McKeesport Area School District is facing budgetary pressures from charter school tuition, salaries and employee benefits, Superintendent Mark Holtzman Jr. told the board this week.

Holtzman dedicated a portion of Wednesday’s meeting to informing school board members of the budgetary pressures facing the district.

The projected preliminary budget for 2022-23, Holtzman said, is $79,772,968, a 1.68 percent decrease from the previous year.

Holtzman noted that due to the COVID-19 pandemic, taxes were not raised — “for good reason,” he said — though that decision did mean the loss of $1.7 million in revenue for the district.

One of the “biggest pressures” on the budget remains charter schools, according to McKeesport’s superintendent, as nearly 800 students in the district attend charter schools, with the majority of those students attending cyber institutions.  

In order to offset the cost of charter school tuition, the district, he said, is eyeing a budgetary increase of nearly $4.5 million dollars, almost 17 percent of the district’s total budget.

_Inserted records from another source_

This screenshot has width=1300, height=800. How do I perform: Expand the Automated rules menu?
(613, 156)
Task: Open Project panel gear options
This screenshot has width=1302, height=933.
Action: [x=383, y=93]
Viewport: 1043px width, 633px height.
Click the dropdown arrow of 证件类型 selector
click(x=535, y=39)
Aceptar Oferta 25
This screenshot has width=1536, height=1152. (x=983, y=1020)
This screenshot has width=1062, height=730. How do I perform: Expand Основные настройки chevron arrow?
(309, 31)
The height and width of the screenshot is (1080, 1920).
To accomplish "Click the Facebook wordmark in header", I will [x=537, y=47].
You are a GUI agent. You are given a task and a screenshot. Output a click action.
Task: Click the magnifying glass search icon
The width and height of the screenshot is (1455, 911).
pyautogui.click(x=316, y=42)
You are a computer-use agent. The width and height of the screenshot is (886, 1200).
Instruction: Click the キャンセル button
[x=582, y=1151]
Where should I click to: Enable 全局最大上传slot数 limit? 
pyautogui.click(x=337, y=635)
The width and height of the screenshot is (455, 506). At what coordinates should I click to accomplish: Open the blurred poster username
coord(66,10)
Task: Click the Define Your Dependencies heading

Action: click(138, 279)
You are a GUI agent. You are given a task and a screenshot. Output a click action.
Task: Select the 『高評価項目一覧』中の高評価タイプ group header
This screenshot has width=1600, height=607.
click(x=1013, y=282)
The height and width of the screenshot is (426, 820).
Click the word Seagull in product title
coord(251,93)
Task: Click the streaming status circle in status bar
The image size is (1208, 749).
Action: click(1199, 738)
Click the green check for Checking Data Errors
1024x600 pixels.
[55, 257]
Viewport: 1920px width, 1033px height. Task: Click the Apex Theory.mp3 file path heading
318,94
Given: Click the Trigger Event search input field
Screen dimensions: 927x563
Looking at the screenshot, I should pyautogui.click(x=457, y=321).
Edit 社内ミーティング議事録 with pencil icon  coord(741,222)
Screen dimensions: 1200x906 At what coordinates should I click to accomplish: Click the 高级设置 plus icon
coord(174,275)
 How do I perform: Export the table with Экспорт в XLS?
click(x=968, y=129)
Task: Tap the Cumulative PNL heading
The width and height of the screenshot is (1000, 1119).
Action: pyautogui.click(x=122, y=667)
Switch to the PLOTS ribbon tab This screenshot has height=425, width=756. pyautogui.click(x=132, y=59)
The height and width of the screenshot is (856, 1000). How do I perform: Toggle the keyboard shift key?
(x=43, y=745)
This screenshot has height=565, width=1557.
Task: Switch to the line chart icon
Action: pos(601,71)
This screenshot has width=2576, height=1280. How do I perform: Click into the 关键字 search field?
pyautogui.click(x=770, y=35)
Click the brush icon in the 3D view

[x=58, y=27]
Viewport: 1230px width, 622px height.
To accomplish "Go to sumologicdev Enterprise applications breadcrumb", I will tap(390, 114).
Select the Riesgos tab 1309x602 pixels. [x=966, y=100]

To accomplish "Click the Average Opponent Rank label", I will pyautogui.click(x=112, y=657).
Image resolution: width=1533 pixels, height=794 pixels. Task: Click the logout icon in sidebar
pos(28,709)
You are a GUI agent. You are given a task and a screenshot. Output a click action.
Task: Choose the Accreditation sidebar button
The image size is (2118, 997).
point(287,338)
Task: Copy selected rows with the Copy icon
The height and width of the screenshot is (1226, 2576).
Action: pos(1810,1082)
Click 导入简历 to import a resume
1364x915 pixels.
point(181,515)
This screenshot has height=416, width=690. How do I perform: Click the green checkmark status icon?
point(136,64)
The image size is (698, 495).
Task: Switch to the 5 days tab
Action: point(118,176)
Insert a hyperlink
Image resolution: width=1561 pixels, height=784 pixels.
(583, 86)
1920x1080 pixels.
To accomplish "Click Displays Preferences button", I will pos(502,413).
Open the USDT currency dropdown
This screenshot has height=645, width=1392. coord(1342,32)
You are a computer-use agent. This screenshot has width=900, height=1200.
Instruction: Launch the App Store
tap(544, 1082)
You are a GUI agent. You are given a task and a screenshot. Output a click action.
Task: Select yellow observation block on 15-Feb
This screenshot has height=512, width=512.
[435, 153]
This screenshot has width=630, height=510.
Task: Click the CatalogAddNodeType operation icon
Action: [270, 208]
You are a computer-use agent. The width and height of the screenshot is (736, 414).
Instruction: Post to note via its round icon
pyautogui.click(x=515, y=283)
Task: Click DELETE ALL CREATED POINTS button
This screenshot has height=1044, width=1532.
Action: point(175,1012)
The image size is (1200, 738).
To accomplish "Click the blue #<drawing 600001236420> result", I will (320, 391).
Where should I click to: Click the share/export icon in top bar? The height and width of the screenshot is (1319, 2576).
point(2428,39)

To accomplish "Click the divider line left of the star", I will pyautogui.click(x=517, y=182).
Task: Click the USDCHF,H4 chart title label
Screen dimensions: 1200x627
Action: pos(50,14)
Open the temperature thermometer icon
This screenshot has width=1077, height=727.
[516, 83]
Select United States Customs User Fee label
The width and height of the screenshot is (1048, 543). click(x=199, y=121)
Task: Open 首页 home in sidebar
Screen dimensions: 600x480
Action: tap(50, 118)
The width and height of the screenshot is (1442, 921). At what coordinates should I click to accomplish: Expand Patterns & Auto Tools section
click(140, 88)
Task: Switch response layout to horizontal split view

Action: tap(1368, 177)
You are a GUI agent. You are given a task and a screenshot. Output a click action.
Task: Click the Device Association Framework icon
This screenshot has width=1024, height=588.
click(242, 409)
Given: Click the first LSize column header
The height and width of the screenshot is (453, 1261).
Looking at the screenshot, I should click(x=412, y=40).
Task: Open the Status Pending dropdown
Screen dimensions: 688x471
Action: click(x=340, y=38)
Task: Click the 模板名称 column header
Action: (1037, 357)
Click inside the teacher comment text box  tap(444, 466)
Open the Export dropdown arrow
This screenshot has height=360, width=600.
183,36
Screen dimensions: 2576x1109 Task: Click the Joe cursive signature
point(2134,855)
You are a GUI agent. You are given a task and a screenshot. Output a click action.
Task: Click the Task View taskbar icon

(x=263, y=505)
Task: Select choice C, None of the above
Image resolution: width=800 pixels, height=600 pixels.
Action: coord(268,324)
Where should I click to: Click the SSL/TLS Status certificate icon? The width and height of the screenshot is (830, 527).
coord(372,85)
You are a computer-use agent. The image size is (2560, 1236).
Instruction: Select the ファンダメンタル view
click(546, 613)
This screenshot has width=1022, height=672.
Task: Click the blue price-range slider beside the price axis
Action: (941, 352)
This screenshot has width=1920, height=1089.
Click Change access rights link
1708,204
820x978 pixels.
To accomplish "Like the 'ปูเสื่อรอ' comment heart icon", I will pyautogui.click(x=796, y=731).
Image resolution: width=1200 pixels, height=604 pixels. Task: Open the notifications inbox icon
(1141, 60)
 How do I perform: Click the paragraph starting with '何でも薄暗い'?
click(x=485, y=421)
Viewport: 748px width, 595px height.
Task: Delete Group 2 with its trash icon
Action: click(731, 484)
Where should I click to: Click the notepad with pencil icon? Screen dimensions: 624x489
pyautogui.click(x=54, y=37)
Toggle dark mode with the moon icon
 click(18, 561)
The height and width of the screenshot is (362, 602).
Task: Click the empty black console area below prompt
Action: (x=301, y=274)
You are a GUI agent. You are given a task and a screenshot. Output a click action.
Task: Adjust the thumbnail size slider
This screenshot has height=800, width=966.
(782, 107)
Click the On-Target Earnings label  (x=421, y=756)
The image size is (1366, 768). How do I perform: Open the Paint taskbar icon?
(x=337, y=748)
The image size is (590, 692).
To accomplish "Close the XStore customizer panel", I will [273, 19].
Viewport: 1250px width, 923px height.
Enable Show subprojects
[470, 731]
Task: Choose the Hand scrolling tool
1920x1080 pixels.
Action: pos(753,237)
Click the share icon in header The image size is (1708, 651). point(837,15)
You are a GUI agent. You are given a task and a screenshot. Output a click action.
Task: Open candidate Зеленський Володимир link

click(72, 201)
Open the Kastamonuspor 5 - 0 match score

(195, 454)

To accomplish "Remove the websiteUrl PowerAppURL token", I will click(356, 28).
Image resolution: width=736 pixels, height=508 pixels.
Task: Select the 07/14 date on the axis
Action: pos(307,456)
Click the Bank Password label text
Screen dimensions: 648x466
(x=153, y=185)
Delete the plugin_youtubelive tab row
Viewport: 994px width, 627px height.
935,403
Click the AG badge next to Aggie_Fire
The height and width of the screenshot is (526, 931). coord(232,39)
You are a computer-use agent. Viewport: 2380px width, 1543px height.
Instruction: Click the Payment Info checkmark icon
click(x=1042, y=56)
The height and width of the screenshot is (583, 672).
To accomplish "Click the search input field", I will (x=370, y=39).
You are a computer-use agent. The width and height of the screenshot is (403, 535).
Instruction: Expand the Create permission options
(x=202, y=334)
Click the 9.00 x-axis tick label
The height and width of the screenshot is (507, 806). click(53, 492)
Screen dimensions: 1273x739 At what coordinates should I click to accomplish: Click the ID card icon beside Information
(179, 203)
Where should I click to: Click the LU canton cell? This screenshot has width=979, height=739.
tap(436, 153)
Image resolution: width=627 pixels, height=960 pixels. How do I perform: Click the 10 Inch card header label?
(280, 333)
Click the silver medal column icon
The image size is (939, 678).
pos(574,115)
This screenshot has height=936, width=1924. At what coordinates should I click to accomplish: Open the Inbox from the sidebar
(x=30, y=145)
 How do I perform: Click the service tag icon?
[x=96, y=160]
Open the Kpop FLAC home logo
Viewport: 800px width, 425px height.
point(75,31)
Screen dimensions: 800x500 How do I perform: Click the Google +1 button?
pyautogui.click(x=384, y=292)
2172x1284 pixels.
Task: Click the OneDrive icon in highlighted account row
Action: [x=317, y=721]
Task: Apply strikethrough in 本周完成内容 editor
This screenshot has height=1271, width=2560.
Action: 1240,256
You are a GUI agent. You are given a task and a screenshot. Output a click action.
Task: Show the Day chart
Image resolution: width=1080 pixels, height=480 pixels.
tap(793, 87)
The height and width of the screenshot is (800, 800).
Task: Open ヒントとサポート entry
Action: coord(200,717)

Similarly, with the budget for retirement contributions rising by $353,821, the district is looking at a total cost of $16,560,753, or 20.76 percent of its budget, going to employee benefits.

What’s critical to understand, Holtzman told the school board, is that “72 percent of the budget comes out of charter school tuition, salaries and employee benefits.” So even in an $80 million dollar budget, “the majority of it is spoken for,” therefore, there’s little room for discretionary spending.

So whether a district needs to purchase extra resources, hire new staff, maintain buildings or perform other upkeep, the amount of money left in the budget to do so is about 10 percent, “if you’re lucky,” and that sum becomes smaller each year, he said.  

A sizable number of educators and professionals are soon set to receive pay increases.

“They've earned it, but the fact of the matter,” Holtzman said, “is when it becomes a large group of educators that becomes a financial burden.” There is a tremendous pressure on the district’s budget, Holtzman continued. Understanding this is “really, really important.”